-- start of Listed entries --

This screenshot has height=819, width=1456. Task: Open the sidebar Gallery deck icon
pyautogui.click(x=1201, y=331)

-- end of Listed entries --
-- start of Listed entries --

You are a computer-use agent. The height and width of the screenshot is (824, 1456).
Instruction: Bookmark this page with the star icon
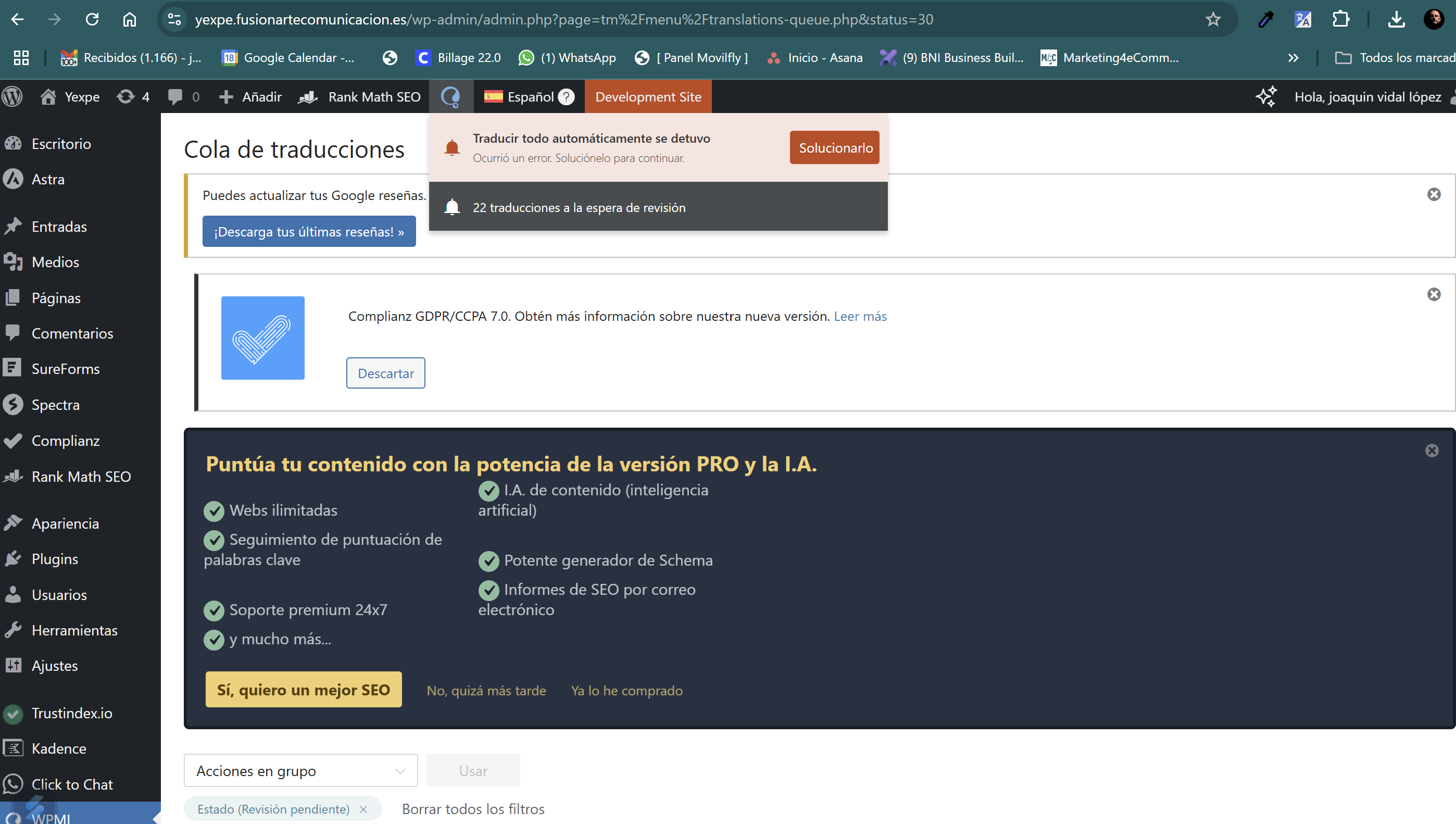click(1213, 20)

-- end of Listed entries --
-- start of Listed entries --

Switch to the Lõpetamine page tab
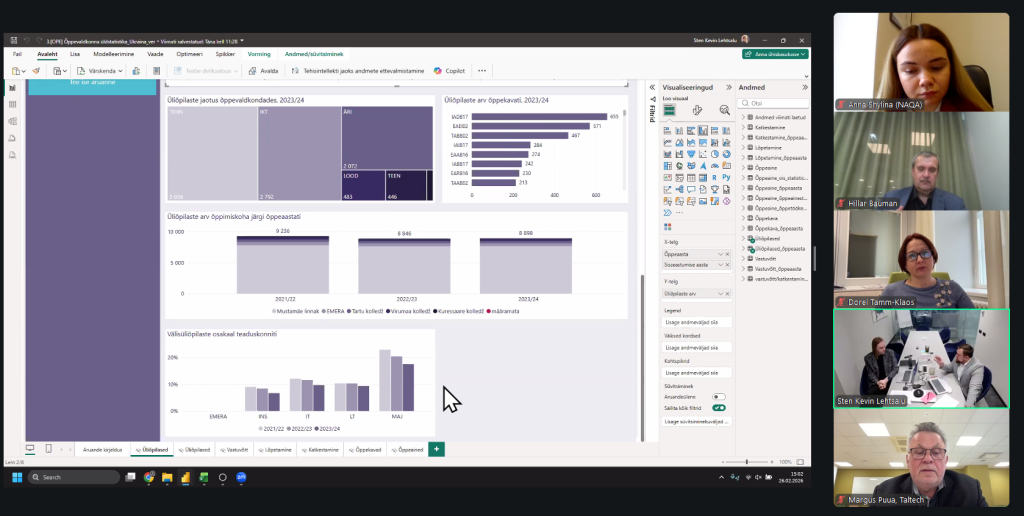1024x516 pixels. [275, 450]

-- end of Listed entries --

Exercise goal. Pull out every line of the material above that contains the string "page" and copy each one in full. Matching is case-sensitive.

Solution to this task.
Instruction: Bookmark this page with the star icon
Switch to the Lõpetamine page tab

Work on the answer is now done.